Instrumentenraum und analytische Geräte: Für die Durchführung von Alterungstests in Zusammenhang mit Studien- und Forschungsarbeiten stehen drei Heraeus-Vötsch Klimaalterungsschränke zur Verfügung, des Weiteren ein Q-SUN Lichtalterungsgerät Xe-1-B mit einer Xenon Prüfkammer. Farbmessungen können mit einem Datacolor Spektrometer mit Kugeloptik sowie ein X-Rite Colorchecker durchgeführt werden. Weitere Geräte zur instrumentellen Analytik (Raman, FTIR, Keyence-Digitalmikroskop, Gefriertrocknungsgerät, Röntgen, etc.) sind innerhalb des Instituts für Konservierungswissenschaften verfügbar.

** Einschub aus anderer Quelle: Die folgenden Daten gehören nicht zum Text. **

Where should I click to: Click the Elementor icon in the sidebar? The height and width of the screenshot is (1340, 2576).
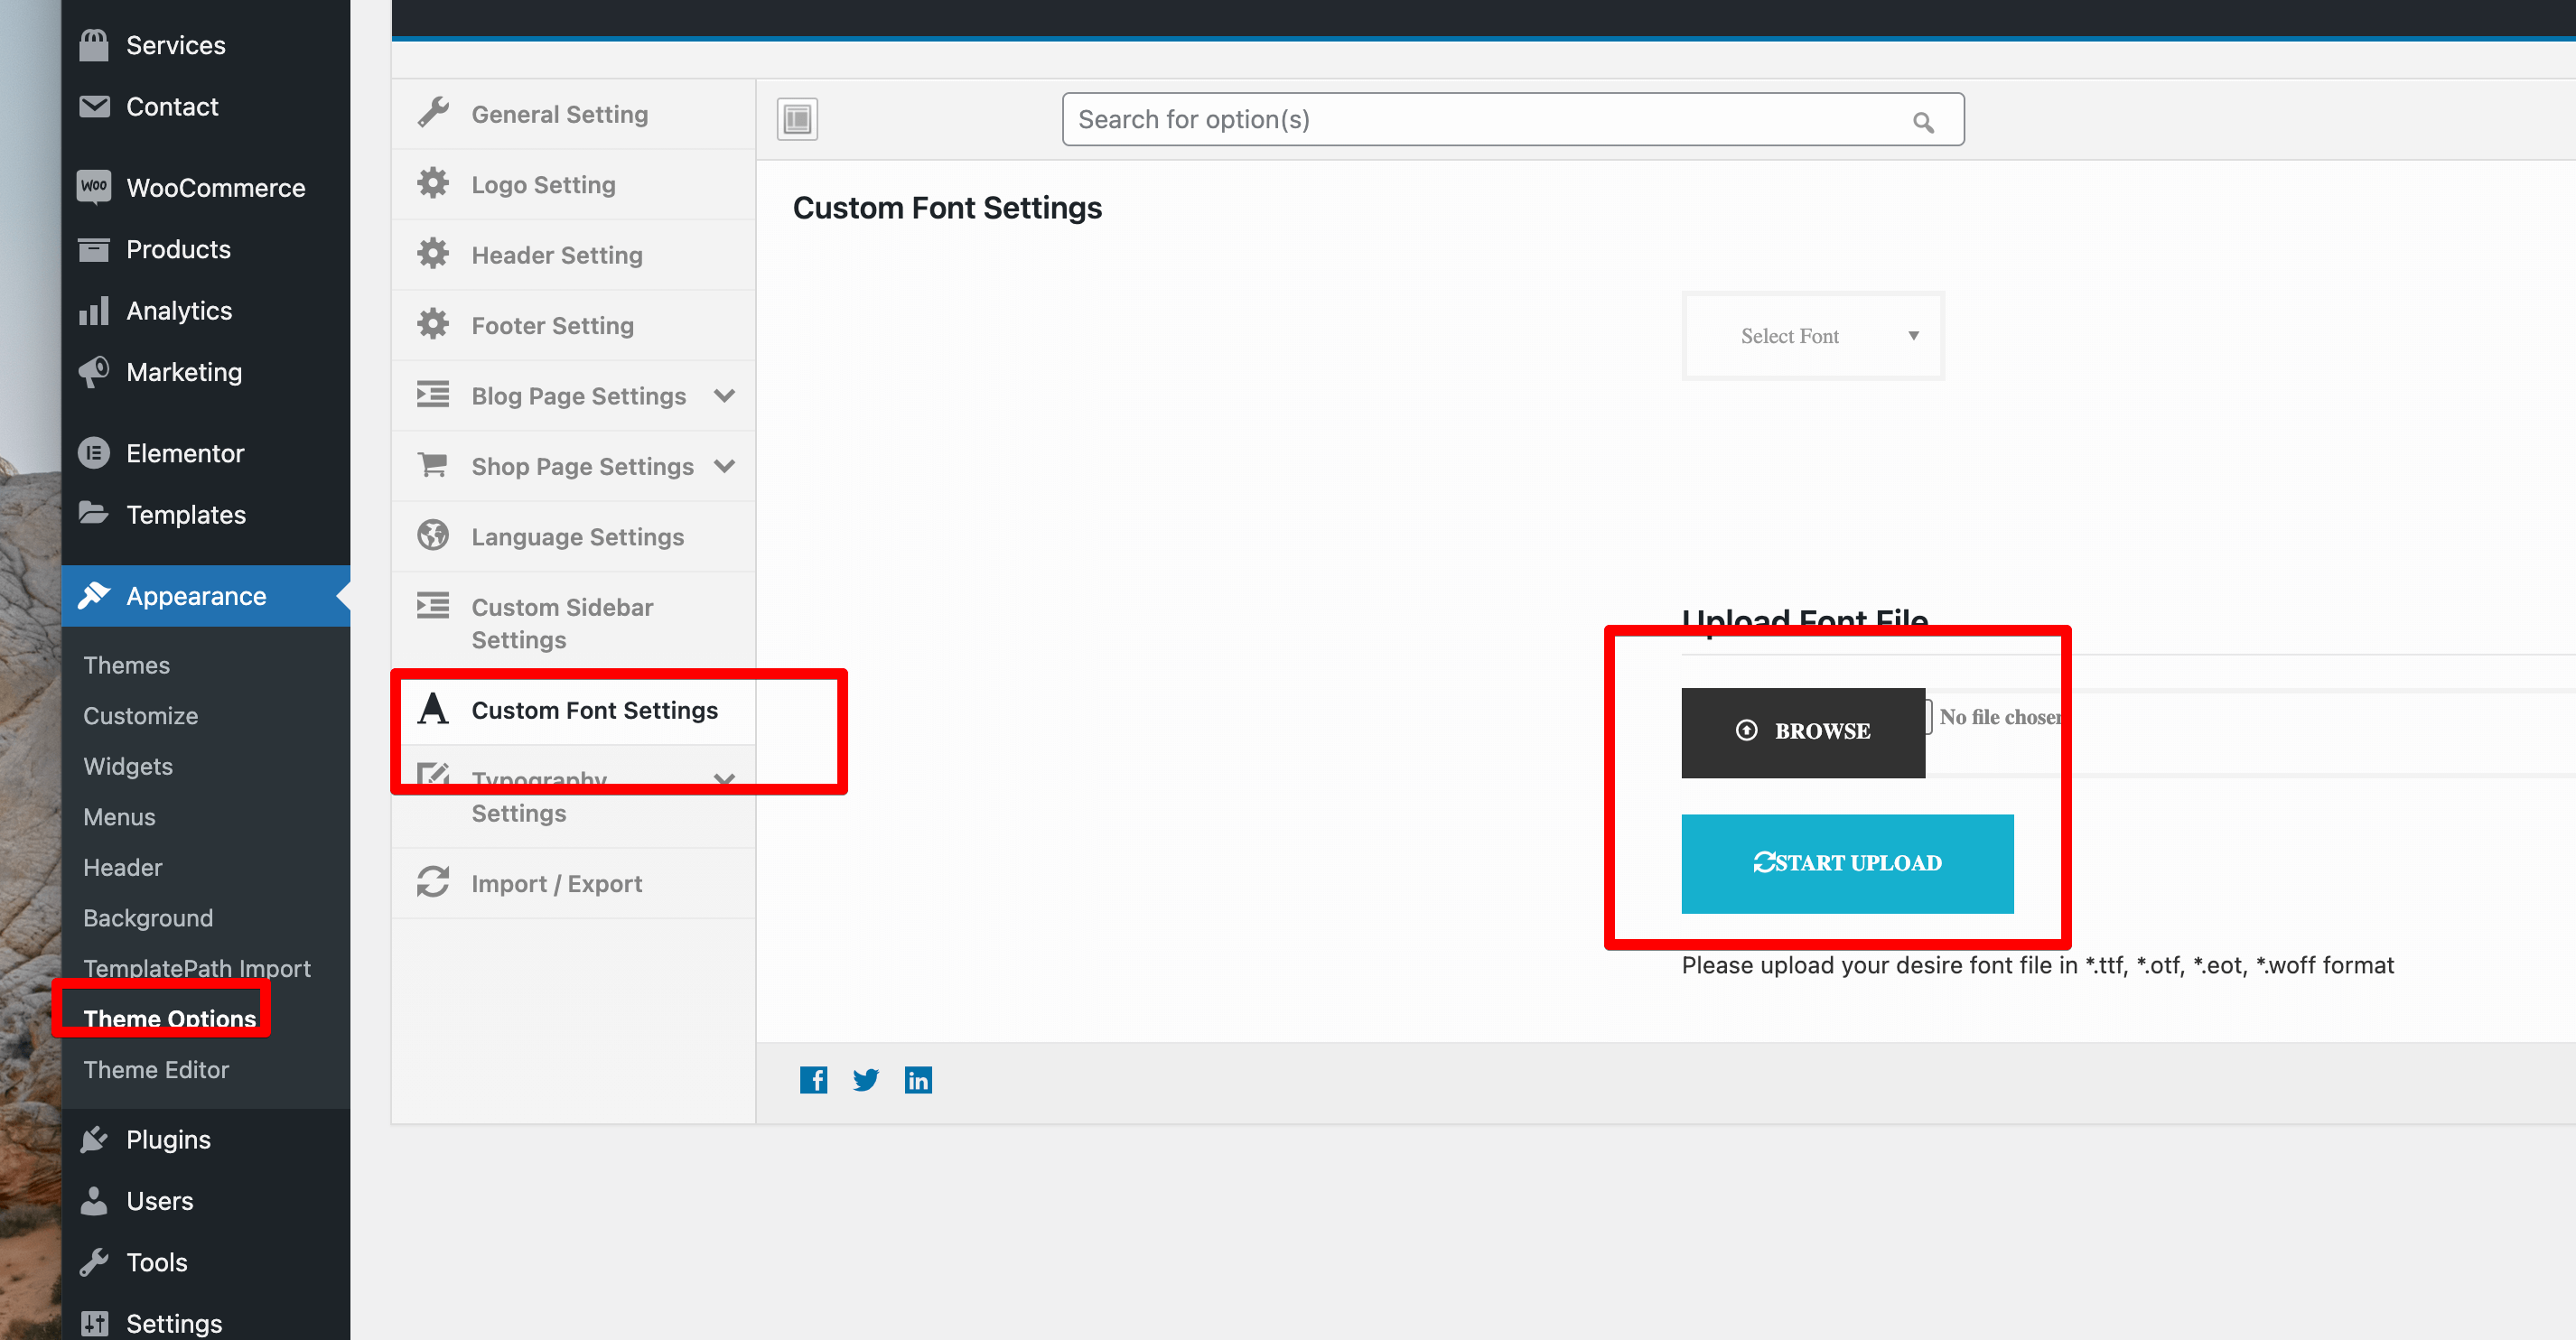click(x=94, y=453)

Die Studiensammlung umfasst umfangreiche Bestände von Papieren, Pergamenten, Graphiken, Fotografien und Künstlermaterialien, die in Lehrveranstaltungen eingebunden werden. Sie beinhaltet umfangreiche Schenkungen.

Papier: Konvolute vorwiegend des 18. bis 20. Jh. werden ergänzt durch eine Kollektion von Fasern und von Marmorpapieren. Die Sammlung Brückle/Gaehde beinhaltet die ehemaligen Sammlung Christa Gaehde und umfasst europäische Papiere des 15. bis 20. Jh., asiatische Papiere.

Pergament: Hier finden sich Pergamentnutzen, historische Buchdeckel, überformatige Seiten einer Choralhandschrift, Fragmente historischer Handschriften.

Druckgraphiken und Zeichnungen: durch Ankauf und Schenkung zusammengetragene Werke und Materialproben dienen der Lehre und dem Selbsttudium.

Farbmittel: Pigmente, Zeichenmittel und Farbmittel teils spezieller Herstellung aus Projekten sind für Studierende einsehbar und nutzbar. Die Sammlungen werden ergänzt durch die Sammlung von historischen Pigmenten des Fördervereins Papierrestaurierung Stuttgart.

Bucheinbände: Muster historischer Bucheinbandformen dienen dem Studium ihrer Konstruktionsprinzipien in Zusammenhang mit dem Erlernen der Buchrestaurierung. Das Spektrum reicht vom gotischen Holzdeckelband über den Renaissanceeinband bis hin zu orientalischen Buchstrukturen, Koperten und modernen Konservierungseinbänden.